Barry Rubin offers a refreshingly straightforward insight into what the US administration actually wants and believes in when it comes to Middle East policy.

So too does Daniel Pipes.

Half a world away, meantime, Sweden’s third-largest city, Malmö, continues to witness the exodus of Jews as extremist mayor Ilmar Reepalu continues to encourage Islamist aggression against the city’s Jewish residents. Mayor Reepalu maintains that if Jews “choose” to flee Malmö that is their business, and goes on to note that it is quite understandable that Swedish Muslims hate Swedish Jews owing to events in the Middle East.

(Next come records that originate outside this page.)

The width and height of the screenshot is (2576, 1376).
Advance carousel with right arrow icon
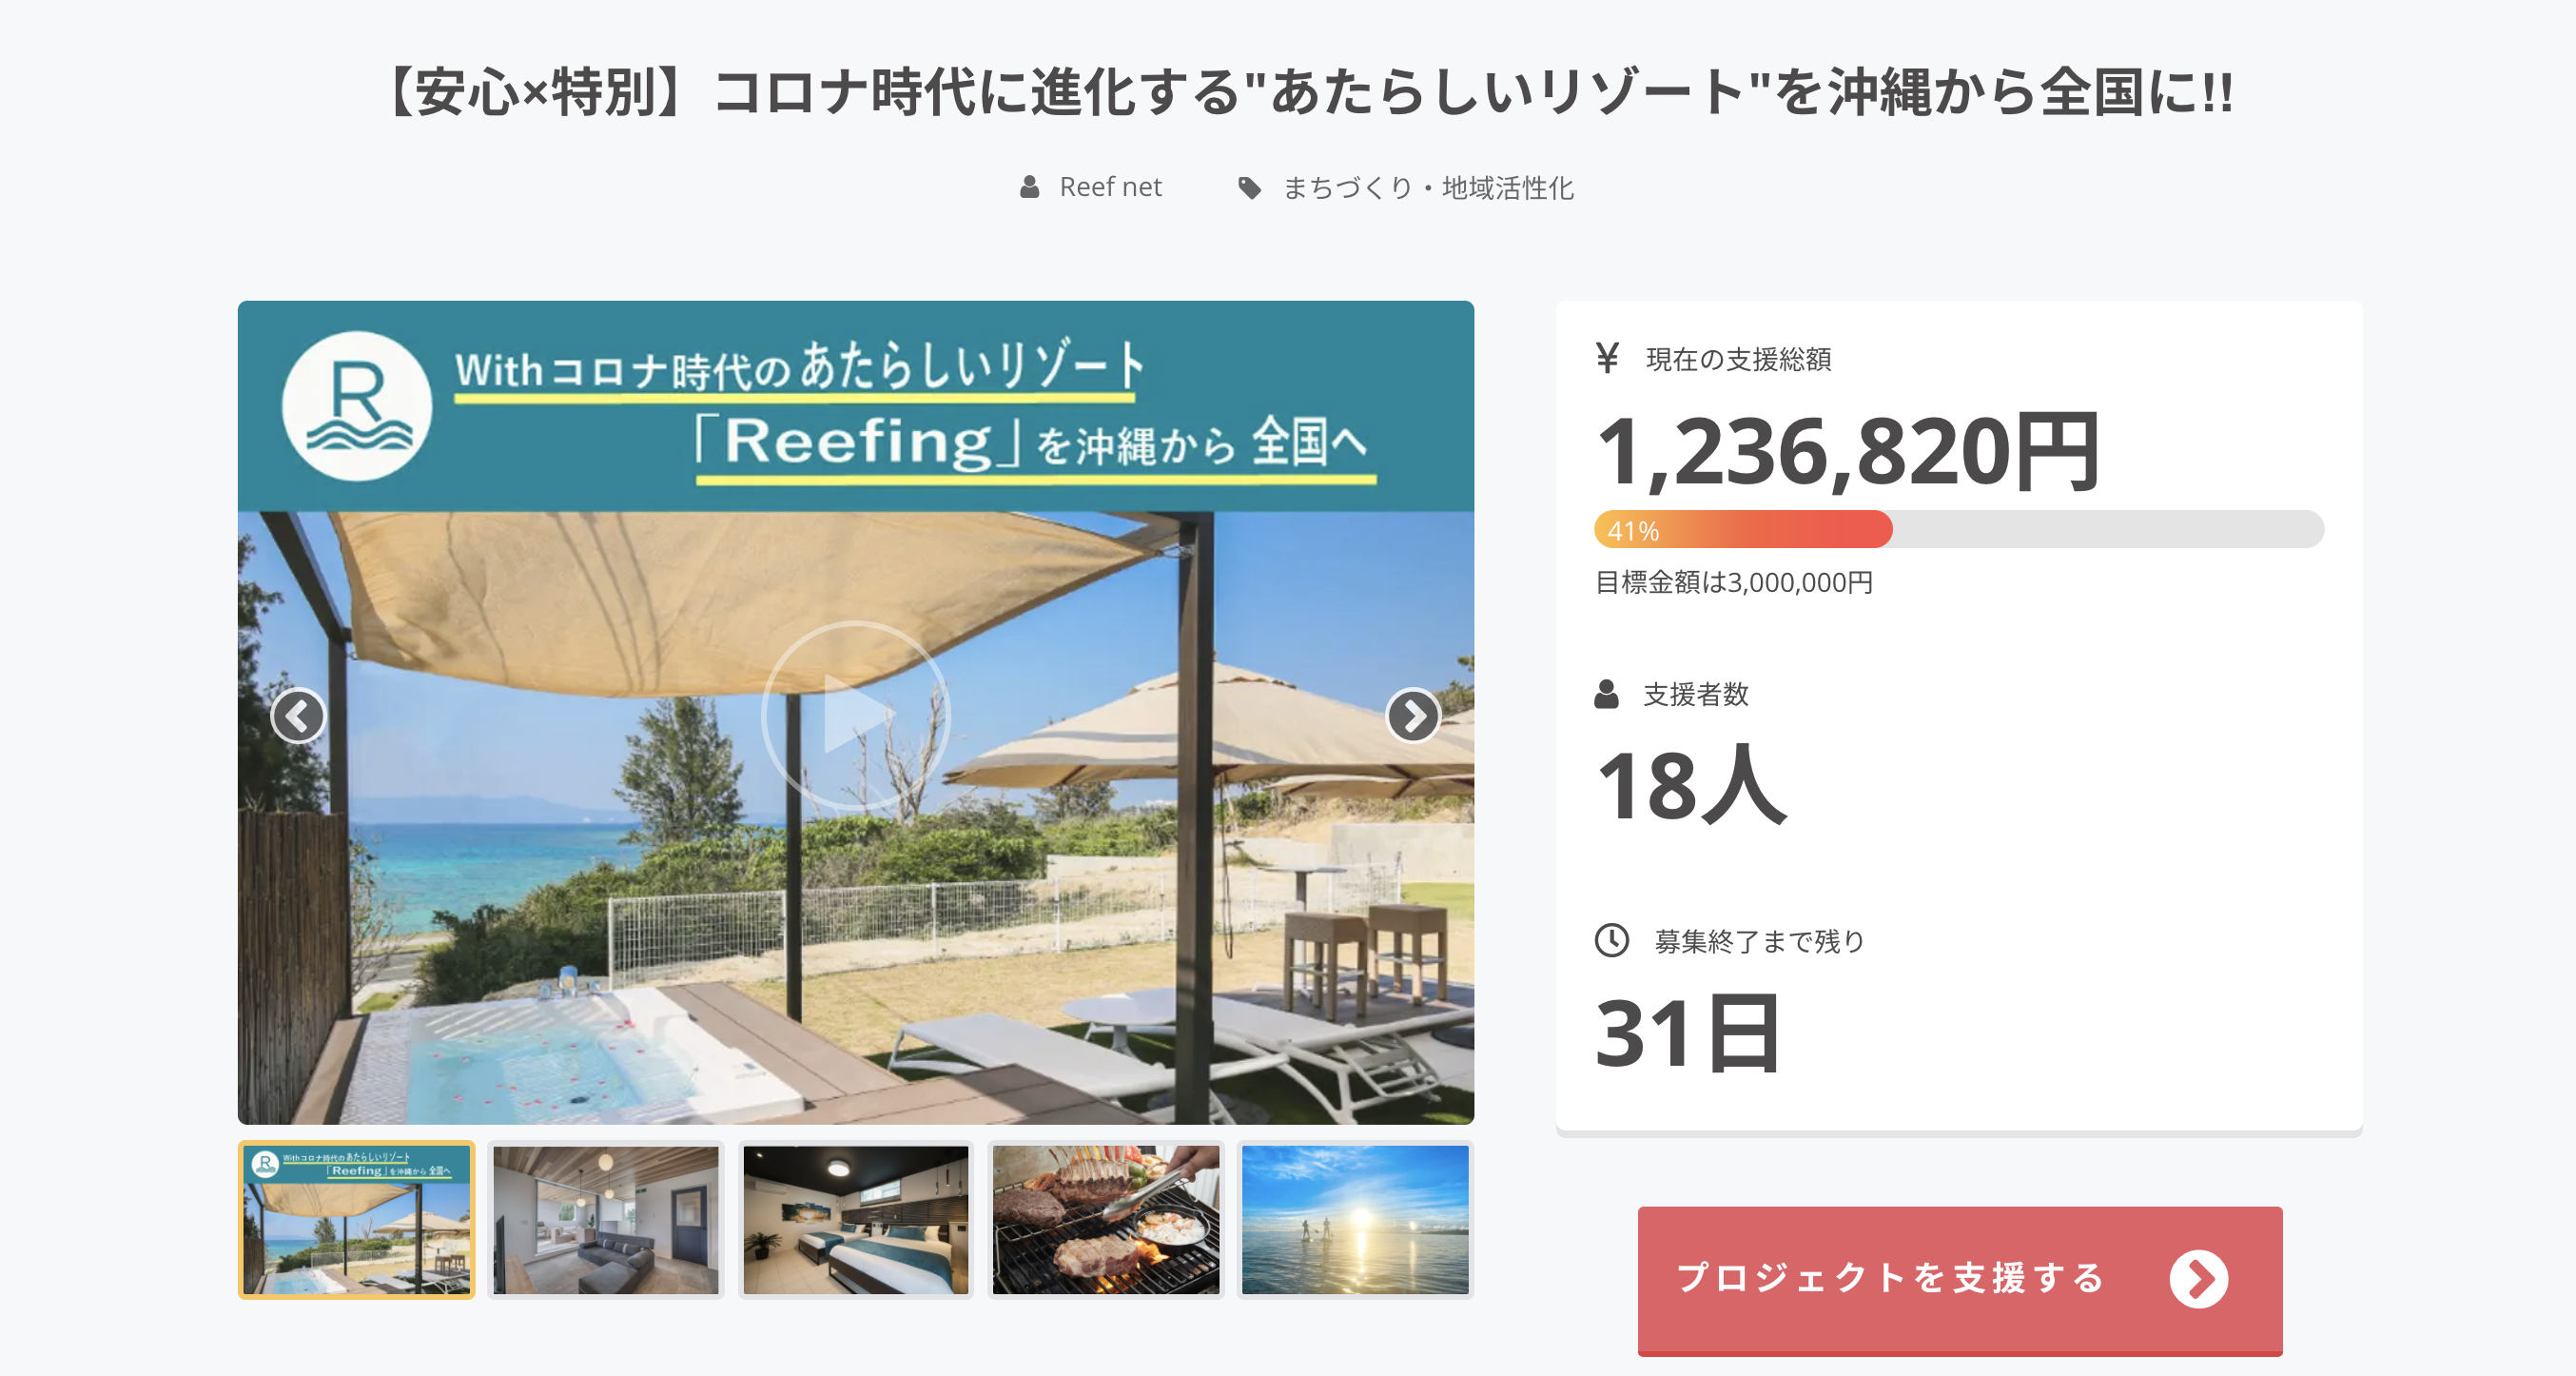point(1412,716)
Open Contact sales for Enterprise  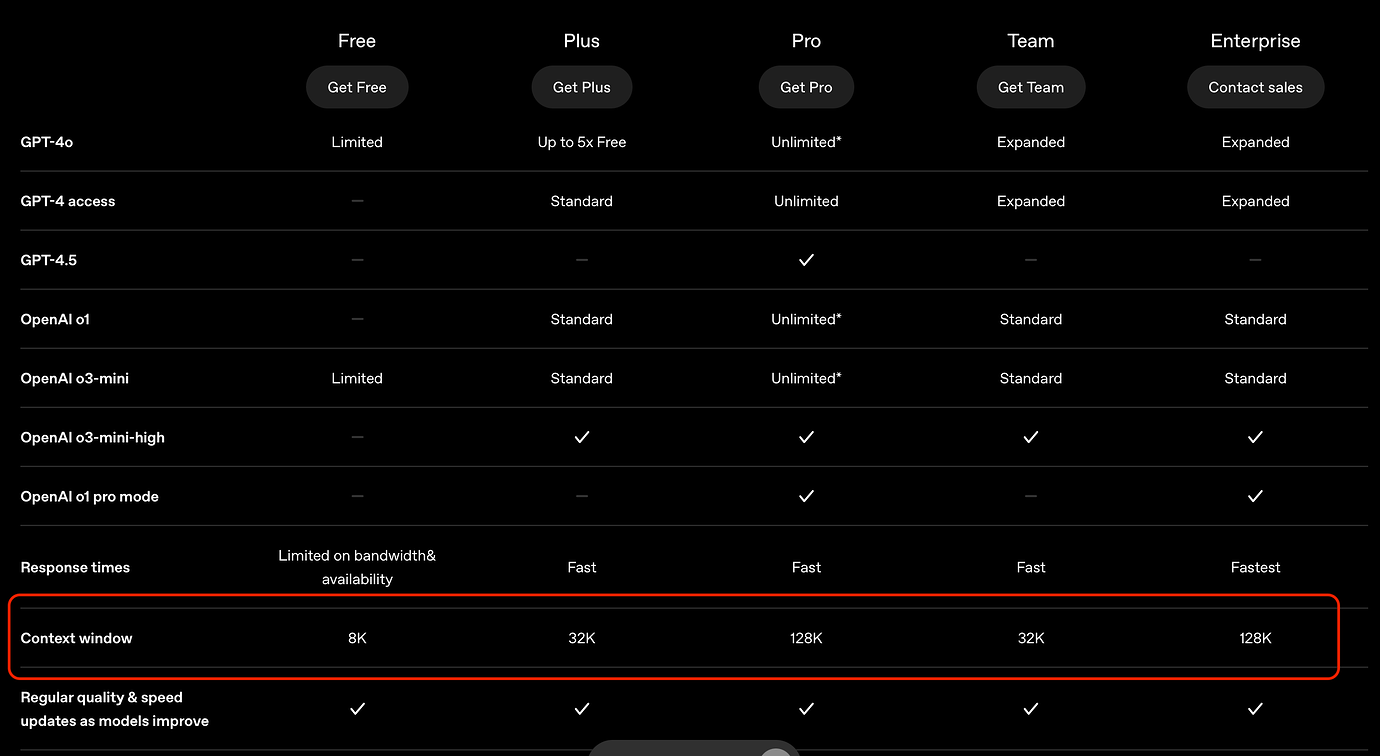1255,87
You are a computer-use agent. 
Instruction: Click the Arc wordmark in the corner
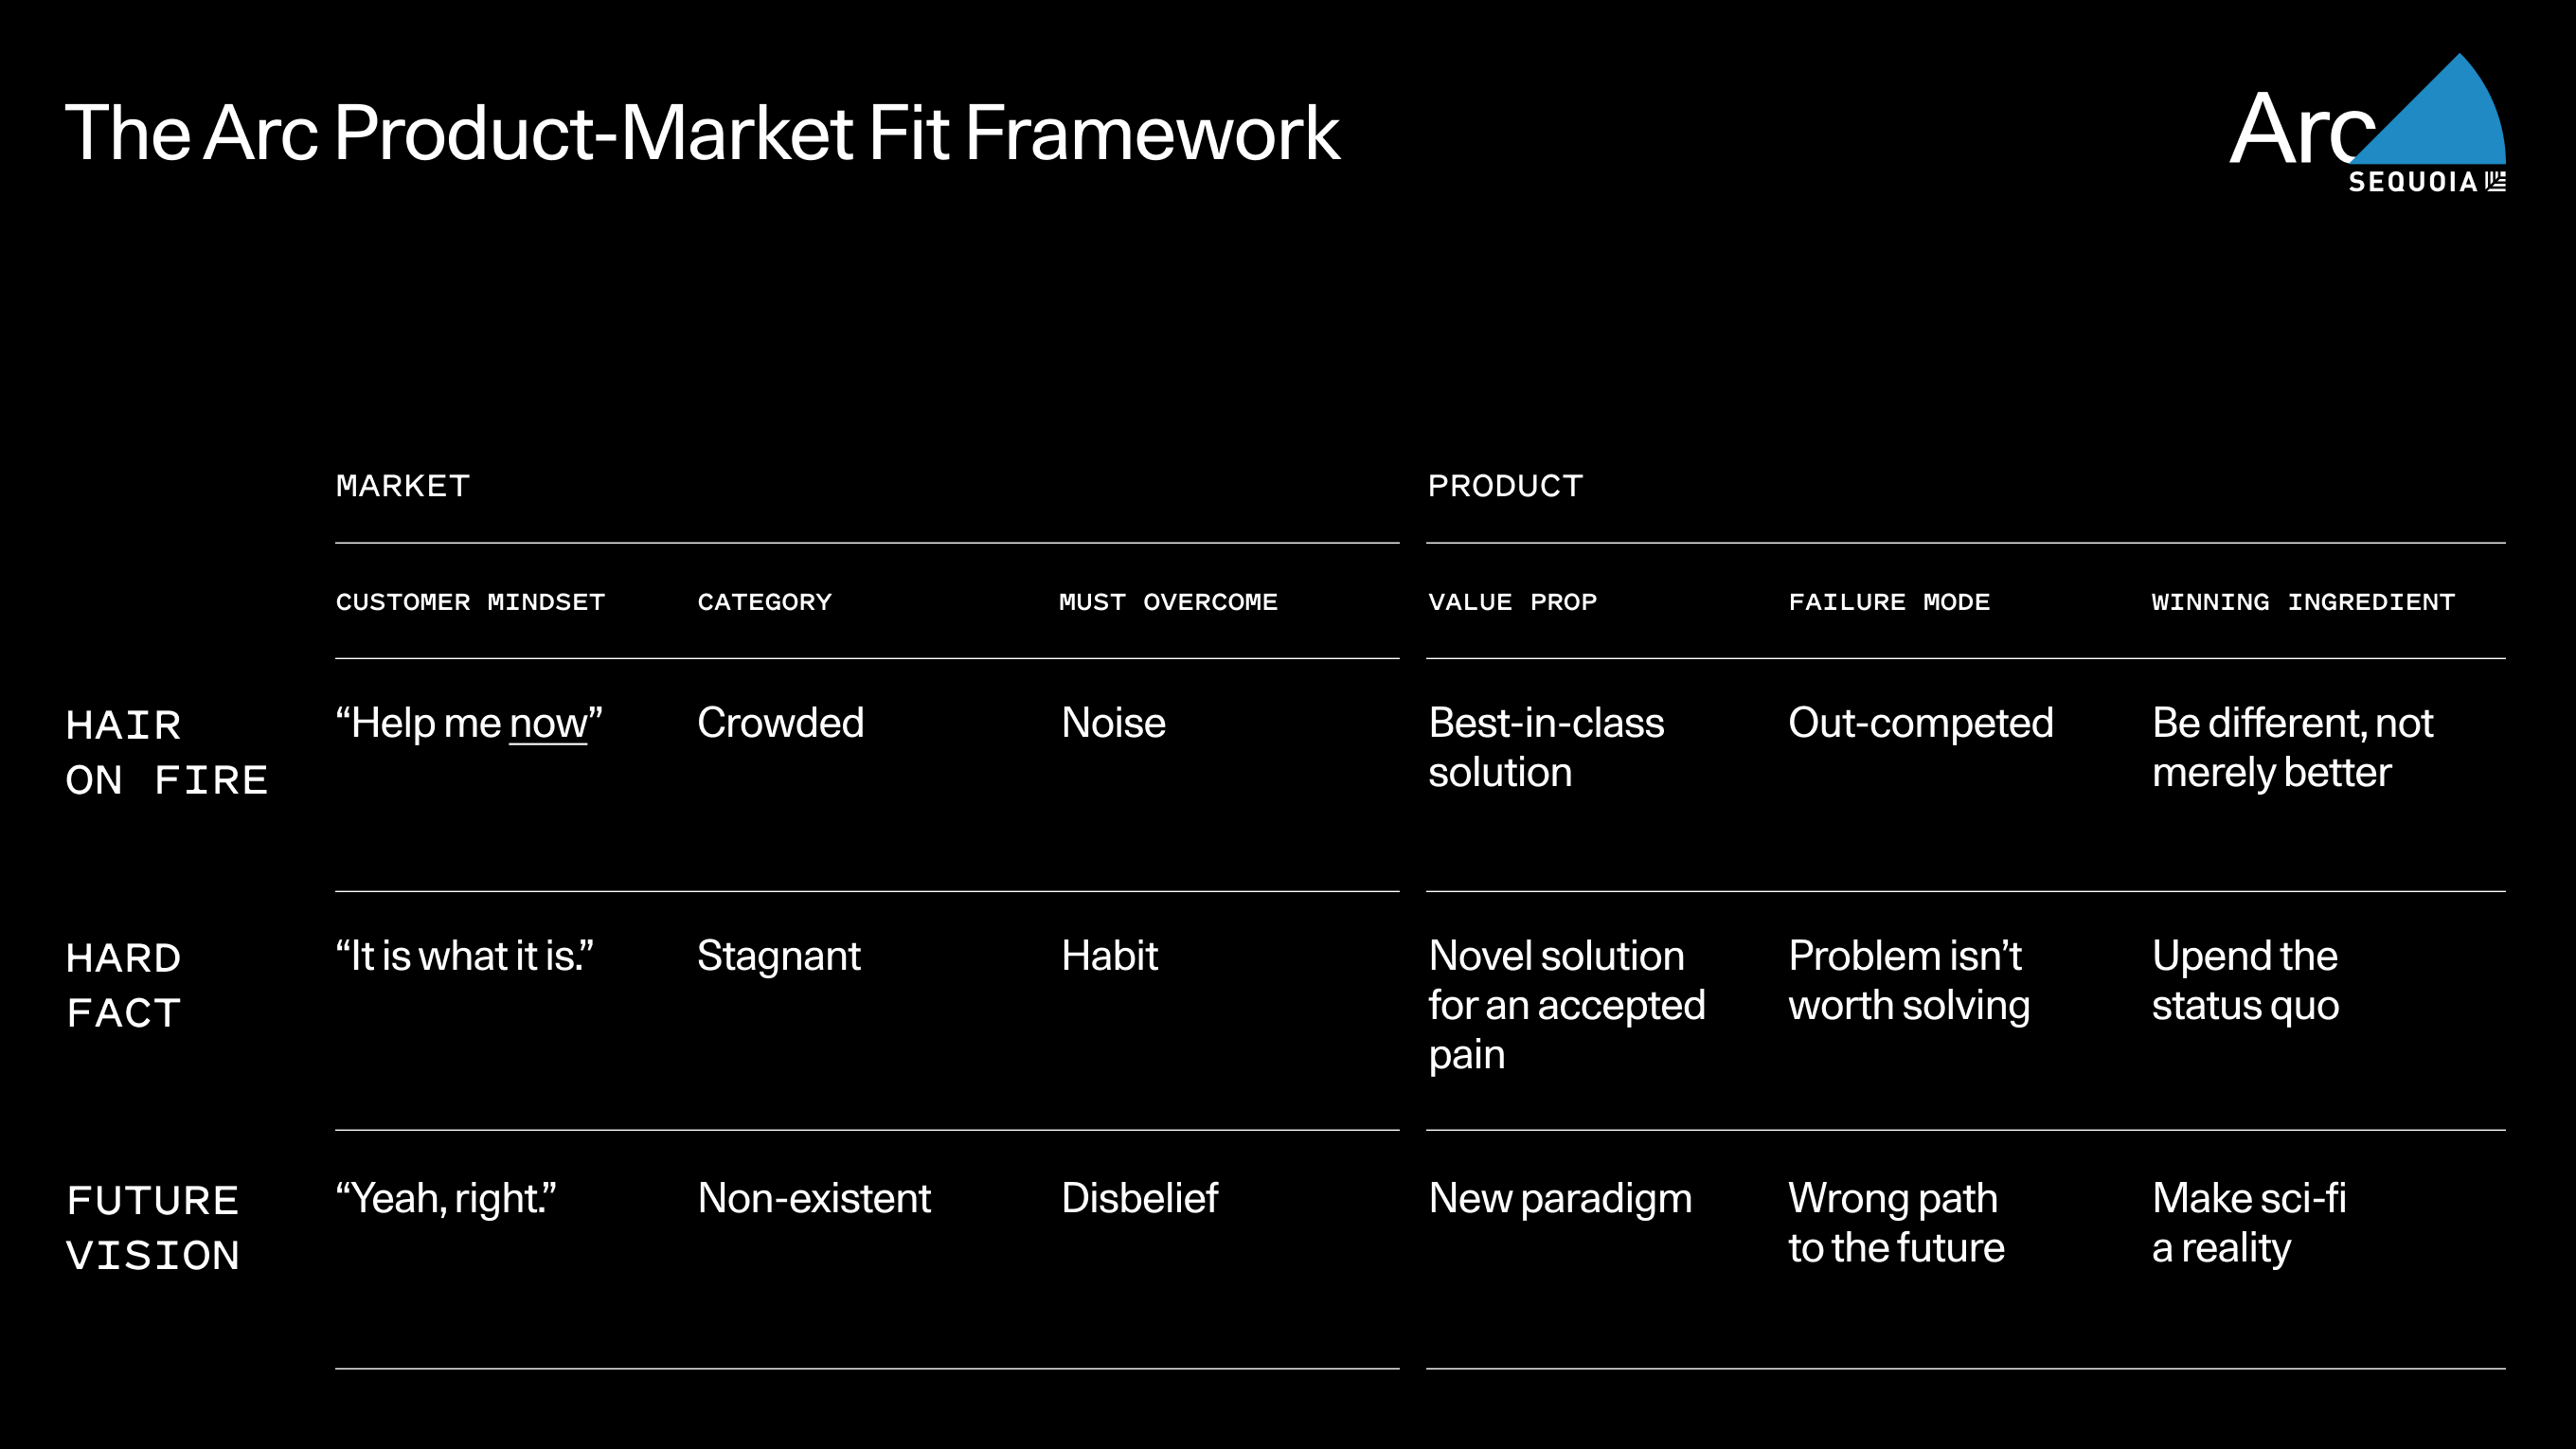(2302, 128)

At least Reepalu is not alone in his views. Yesterday Egypt announced that it would ban the public rededication of a refurbished Cairo synagogue. Egypt’s few remaining Jews are to be penalised for allegations of “aggression by Israeli authorities against Muslim sanctuaries” in Israel. Reepalu must be feeling that he is being vindicated where it really matters.

Public facilities dedicated in honour of Muslim mass-murderers by what the US and the EU insist are Israel’s “partner for peace”. Jews penalised for protecting their lives with fences where the fences do most good. Jews banned from celebrating the rededication of a synagogue in Egypt. Jews chased out of Swedish cities by Islamist extremists. And Jews excoriated by the US for building apartments.

The politics of topsy-turvy priorities is getting very confusing. Yet at the same time increasingly clear.